» Instructions for the task
Within the listing below, filter for "computer" and copy every matching line.

» Data supplied
* * * * * * * * *

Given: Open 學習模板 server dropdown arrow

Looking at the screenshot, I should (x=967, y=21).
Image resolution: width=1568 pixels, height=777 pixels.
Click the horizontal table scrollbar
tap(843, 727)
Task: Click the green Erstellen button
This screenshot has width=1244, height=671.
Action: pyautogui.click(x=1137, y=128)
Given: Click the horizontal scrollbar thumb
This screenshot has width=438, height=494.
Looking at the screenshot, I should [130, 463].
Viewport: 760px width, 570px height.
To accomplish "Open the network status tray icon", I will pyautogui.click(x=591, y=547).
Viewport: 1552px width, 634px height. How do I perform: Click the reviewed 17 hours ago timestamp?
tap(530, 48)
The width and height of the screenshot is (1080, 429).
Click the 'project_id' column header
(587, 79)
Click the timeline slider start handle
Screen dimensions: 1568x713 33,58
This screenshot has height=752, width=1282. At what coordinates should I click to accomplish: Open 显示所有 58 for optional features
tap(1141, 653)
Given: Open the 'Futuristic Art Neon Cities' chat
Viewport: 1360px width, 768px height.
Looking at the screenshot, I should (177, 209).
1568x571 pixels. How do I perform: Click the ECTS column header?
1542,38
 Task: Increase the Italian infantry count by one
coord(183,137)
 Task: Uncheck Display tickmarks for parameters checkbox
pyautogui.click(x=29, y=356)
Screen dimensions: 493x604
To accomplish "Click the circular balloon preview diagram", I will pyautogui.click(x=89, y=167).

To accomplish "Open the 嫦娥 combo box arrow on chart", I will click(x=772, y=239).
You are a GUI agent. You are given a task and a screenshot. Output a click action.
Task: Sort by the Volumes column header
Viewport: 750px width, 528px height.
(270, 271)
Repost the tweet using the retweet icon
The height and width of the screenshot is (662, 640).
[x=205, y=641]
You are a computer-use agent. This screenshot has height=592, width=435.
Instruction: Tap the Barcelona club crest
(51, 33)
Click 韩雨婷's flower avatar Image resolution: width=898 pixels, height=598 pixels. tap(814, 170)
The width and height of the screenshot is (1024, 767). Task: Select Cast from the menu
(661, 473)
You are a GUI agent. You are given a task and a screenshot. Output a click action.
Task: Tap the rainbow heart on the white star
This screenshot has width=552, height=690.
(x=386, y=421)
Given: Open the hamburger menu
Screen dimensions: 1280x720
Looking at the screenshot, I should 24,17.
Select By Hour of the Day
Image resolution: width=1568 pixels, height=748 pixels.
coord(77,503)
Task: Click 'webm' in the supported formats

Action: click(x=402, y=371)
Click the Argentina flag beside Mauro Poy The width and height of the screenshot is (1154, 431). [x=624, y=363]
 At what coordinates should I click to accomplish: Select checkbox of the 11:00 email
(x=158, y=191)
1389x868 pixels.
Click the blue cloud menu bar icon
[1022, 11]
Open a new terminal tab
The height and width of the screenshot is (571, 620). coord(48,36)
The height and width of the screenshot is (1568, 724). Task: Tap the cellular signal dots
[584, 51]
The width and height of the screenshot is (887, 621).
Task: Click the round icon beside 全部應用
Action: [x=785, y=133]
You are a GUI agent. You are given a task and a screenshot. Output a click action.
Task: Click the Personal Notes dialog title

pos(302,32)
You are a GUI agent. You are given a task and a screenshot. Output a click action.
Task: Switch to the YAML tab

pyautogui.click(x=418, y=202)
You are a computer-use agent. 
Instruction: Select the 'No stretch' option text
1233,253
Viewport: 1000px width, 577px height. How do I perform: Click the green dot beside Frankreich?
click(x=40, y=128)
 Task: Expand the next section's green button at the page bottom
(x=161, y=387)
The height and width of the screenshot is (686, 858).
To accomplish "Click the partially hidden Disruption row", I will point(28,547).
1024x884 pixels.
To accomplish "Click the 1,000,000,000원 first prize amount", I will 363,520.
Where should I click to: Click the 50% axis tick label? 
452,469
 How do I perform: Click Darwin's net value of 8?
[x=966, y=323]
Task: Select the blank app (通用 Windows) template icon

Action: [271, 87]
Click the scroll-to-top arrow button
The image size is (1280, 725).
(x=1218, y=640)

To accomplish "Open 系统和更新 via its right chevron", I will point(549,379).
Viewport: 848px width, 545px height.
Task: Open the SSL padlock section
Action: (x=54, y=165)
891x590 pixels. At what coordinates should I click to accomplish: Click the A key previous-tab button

* * * * * * * * *

» Solution to this exercise
You are a computer-use agent. This screenshot has height=592, width=435.
You are a computer-use agent. 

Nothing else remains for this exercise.